Nos despedimos com um beijo demorado. Ben saiu fechando a porta, eu olhei em volta e encontrei uma toalha - enorme e felpuda - então parti para o banho.

UMA HORA E MEIA DEPOIS

Depois do banho revigorante na enorme banheira de hidromassagem, vesti uma das roupas que estavam no closet e desci á procura da minha jaqueta, que acabei encontrando em um cabide escondido dentro de um armário no enorme salão de entrada.

Orgulhosa por ter chegado até ali sem ser notada, foi quando meus dedos estavam girando a maçaneta, que fui pega pelo mordomo de rosto amigável.

— Senhorita Mal? - ele disse

Eu tomei um susto, dando um pulo para o lado. Hoje eu ando tomando sustos demais vocês não acham?

— Desculpe assusta-la - ele disse enquanto eu ainda tentava acalmar minha respiração - a senhorita vai sair? Quer que eu chame o motorista?

Respirei por mais alguns segundos com a mão no peito, acompanhando os batimentos, antes de responde-lo.

— É Pierre certo? - ele confirmou com a cabeça - Na verdade, preciso que você peça para trazerem minha lambreta

— É pra já

O doce senhorzinho foi andando a passos lentos até um telefone na parede, digitou alguns números e disse algumas palavras. Em poucos minutos um dos funcionários trouxe minha lambreta, me entregando as chaves e o capacete.

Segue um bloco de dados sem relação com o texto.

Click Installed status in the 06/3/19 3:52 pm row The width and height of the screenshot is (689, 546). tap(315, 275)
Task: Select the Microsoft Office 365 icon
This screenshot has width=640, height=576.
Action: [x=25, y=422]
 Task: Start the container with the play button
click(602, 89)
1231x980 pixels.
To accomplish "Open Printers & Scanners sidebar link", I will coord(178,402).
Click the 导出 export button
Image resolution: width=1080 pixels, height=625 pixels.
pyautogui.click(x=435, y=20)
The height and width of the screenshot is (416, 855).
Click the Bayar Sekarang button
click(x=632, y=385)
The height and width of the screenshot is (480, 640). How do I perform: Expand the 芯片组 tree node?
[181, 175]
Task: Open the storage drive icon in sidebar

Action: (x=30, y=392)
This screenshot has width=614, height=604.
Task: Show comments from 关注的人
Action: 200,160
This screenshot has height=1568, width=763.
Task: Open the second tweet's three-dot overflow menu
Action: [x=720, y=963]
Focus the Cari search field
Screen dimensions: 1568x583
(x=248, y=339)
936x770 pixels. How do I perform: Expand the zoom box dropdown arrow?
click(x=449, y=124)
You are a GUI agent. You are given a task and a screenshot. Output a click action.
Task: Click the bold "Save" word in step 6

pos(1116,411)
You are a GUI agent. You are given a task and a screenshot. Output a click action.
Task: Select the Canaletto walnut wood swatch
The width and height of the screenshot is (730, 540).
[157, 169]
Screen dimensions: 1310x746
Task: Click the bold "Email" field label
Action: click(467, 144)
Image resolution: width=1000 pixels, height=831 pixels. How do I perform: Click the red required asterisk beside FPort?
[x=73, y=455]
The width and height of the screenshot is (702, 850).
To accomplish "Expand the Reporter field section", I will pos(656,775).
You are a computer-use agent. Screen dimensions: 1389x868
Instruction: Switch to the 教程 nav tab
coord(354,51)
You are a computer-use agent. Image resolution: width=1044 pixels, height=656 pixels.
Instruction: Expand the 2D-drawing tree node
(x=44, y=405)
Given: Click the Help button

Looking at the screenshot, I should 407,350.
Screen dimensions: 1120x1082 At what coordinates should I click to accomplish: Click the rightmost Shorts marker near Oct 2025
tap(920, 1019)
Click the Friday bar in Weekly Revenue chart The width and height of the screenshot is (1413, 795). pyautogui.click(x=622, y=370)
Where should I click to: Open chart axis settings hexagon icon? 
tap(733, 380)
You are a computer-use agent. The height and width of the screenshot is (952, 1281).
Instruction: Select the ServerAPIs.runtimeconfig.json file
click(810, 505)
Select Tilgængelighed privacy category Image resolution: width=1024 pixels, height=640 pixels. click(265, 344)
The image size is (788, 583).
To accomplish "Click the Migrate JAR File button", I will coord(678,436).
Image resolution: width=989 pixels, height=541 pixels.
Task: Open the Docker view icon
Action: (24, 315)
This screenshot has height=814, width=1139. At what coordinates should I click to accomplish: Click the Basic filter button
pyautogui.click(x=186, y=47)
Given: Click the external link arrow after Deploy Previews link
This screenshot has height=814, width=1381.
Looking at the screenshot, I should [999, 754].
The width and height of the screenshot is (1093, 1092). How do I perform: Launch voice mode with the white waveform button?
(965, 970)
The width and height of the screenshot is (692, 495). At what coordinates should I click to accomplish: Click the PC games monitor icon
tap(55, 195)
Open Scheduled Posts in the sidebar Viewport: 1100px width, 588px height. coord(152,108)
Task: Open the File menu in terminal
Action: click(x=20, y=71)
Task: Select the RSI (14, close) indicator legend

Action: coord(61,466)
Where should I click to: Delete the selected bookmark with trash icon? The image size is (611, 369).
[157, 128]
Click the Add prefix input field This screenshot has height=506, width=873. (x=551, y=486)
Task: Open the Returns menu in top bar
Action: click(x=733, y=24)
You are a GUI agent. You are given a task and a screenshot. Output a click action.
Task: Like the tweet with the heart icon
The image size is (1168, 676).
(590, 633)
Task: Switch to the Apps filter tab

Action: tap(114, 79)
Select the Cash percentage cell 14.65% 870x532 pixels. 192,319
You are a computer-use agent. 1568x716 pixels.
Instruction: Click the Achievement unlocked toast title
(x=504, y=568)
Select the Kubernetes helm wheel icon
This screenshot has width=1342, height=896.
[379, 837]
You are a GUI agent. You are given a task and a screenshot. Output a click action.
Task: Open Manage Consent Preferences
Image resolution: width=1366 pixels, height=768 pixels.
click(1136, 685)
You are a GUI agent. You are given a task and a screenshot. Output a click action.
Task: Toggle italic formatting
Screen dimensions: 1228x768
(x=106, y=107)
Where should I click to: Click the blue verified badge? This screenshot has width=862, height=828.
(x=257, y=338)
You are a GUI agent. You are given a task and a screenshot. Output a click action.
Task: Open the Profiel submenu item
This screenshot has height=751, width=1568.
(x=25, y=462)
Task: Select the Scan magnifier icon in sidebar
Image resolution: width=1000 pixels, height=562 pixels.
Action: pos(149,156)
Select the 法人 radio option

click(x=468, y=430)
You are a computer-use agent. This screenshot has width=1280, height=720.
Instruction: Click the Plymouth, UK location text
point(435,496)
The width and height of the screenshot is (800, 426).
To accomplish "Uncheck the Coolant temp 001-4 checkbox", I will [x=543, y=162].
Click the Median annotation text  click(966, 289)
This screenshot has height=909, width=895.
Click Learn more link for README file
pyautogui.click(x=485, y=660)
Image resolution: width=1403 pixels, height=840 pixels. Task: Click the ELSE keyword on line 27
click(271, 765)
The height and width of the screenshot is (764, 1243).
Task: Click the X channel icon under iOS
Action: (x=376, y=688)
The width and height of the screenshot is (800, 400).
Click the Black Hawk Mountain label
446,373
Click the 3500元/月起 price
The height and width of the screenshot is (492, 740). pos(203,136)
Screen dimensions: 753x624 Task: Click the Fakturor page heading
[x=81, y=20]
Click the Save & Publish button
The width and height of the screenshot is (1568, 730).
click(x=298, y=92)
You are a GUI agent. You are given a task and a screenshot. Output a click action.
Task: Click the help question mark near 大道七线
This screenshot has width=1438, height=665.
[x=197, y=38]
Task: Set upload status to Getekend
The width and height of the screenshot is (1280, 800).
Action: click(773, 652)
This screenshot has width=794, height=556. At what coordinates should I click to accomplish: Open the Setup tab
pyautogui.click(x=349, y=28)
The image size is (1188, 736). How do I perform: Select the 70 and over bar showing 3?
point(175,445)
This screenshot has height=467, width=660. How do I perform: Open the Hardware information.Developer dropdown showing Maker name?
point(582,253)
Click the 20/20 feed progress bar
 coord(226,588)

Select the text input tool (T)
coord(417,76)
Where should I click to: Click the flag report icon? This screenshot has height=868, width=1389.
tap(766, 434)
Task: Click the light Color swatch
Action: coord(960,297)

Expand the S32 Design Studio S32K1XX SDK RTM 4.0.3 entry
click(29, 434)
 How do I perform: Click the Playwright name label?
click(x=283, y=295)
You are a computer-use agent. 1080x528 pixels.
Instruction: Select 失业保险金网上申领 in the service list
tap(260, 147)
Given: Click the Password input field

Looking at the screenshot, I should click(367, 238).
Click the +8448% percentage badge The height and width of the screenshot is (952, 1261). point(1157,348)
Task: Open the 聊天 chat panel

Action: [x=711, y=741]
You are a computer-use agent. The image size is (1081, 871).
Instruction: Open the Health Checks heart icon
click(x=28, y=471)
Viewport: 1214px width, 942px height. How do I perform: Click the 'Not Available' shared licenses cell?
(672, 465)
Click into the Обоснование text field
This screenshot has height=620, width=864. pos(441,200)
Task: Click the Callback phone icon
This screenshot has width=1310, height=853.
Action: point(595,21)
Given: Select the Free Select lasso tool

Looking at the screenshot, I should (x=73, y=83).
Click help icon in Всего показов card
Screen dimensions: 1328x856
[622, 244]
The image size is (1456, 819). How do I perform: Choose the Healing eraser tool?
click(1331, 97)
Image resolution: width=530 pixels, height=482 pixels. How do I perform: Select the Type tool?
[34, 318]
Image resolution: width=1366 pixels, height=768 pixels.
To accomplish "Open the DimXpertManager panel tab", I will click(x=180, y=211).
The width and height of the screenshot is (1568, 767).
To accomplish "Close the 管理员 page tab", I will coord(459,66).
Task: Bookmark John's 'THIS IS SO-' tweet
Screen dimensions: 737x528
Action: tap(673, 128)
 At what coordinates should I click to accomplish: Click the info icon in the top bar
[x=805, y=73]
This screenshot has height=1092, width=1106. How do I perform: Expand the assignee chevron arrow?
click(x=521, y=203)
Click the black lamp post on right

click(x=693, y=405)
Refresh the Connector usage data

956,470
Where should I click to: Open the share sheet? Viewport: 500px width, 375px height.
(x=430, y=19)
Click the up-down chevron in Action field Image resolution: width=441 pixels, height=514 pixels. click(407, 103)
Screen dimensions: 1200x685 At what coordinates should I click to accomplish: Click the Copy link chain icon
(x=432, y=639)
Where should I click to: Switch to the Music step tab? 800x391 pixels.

Eu me despedi de Pierre, que me olhava da porta com ternura, e dei partida, pilotando para fora das propriedades do castelo. Quando finalmente cheguei na rua, retirei o cartão do bolço, sentindo novamente o cheiro de magia, e nele li as palavras:

"CENTRO DE MAGIA E ASSUNTOS MÁGICOS F.B.A

Poções de amor? Futuro? Essas são nossas especialidades!

Rua dos Pedregulhos, 344 - Centro"

Coloquei-o novamente no bolço, respirei fundo e segui viagem. O que poderia acontecer se eu seguisse as instruções de uma pessoa completamente desconhecida? Mas tudo bem, eu gosto de um pouco de perigo.